Bonnet de 
la liberté

Révolution Française

Terreur, « Terreur », terreur etc. De quoi parle t-on ?   Recensions

Par Yannick Bosc, GRHis, Université de Rouen-Normandie

A propos de l’ouvrage de Michel Biard et Marisa Linton, Terror: The French Revolution and Its Demons, Cambridge, Polity Press, 2021, préface de Timothy Tackett, 241 p.

Dans cette traduction en anglais, raccourcie et remaniée d’un livre paru en français (1), Michel Biard et Marisa Linton proposent une mise au point sur la « Terreur » (grand T), un chrononyme qui est aussi une catégorie politique et l’une des catégories historiographiques les plus polémiques car elle ordonne les interprétations de la Révolution française et avec elle de la « modernité ». Au-delà, ils mobilisent l’histoire des émotions pour interroger l’articulation de la « terreur » (petit t) et de la « Terreur ». Nous verrons que la circulation entre les différentes acceptions et usages de la Terreur/terreur que proposent les auteurs est problématique. Les huit chapitres thématiques, la chronologie de la Convention et les cartes en annexe, composent un ensemble accessible aux non-spécialistes qui trouveront une synthèse des connaissances.

━━━━━━━━━━

## CONSIGNE 1
Recopiez intégralement le compte rendu consacré à la Terreur, sans en modifier un seul mot.
## CONSIGNE 2
Dans les enregistrements, réécrivez les lignes en commençant par celle qui contient « Click the info icon beside Show Filter Bar » et en terminant par celle qui contient « will [x=100, y=581]. », avec « Istio-Test » remplacé par « Istio-Staging » et tout le reste inchangé. Ne donnez que ces lignes.

## EXTRAITS DE DONNÉES
━━━━━━━━━━

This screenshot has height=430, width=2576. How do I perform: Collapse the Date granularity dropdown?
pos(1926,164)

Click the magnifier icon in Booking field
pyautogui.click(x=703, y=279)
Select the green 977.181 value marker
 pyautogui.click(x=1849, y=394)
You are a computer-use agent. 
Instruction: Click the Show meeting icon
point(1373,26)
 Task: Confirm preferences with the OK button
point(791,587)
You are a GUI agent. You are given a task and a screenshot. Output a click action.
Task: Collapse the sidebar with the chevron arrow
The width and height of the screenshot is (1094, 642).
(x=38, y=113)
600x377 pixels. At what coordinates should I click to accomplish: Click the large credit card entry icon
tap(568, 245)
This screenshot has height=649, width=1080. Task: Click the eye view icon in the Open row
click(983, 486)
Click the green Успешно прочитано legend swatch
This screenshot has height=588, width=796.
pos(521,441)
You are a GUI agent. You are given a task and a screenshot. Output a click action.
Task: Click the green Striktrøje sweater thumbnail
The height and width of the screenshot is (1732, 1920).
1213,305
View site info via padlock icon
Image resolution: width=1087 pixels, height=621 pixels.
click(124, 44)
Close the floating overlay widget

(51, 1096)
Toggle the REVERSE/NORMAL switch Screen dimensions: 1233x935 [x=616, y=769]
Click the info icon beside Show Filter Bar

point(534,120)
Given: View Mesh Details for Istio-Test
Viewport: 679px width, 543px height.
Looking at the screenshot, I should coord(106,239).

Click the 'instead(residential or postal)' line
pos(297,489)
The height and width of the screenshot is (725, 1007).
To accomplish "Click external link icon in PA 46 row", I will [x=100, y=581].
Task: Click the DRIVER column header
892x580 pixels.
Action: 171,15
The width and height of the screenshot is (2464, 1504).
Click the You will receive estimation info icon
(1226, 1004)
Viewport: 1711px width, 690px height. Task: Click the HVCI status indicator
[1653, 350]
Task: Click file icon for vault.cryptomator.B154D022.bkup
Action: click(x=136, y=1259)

━━━━━━━━━━

## SOLUTION COMPLÈTE 1
Bonnet de 
la liberté

Révolution Française

Terreur, « Terreur », terreur etc. De quoi parle t-on ?   Recensions

Par Yannick Bosc, GRHis, Université de Rouen-Normandie

A propos de l’ouvrage de Michel Biard et Marisa Linton, Terror: The French Revolution and Its Demons, Cambridge, Polity Press, 2021, préface de Timothy Tackett, 241 p.

Dans cette traduction en anglais, raccourcie et remaniée d’un livre paru en français (1), Michel Biard et Marisa Linton proposent une mise au point sur la « Terreur » (grand T), un chrononyme qui est aussi une catégorie politique et l’une des catégories historiographiques les plus polémiques car elle ordonne les interprétations de la Révolution française et avec elle de la « modernité ». Au-delà, ils mobilisent l’histoire des émotions pour interroger l’articulation de la « terreur » (petit t) et de la « Terreur ». Nous verrons que la circulation entre les différentes acceptions et usages de la Terreur/terreur que proposent les auteurs est problématique. Les huit chapitres thématiques, la chronologie de la Convention et les cartes en annexe, composent un ensemble accessible aux non-spécialistes qui trouveront une synthèse des connaissances.

## SOLUTION COMPLÈTE 2
Click the info icon beside Show Filter Bar

point(534,120)
Given: View Mesh Details for Istio-Staging
Viewport: 679px width, 543px height.
Looking at the screenshot, I should coord(106,239).

Click the 'instead(residential or postal)' line
pos(297,489)
The height and width of the screenshot is (725, 1007).
To accomplish "Click external link icon in PA 46 row", I will [x=100, y=581].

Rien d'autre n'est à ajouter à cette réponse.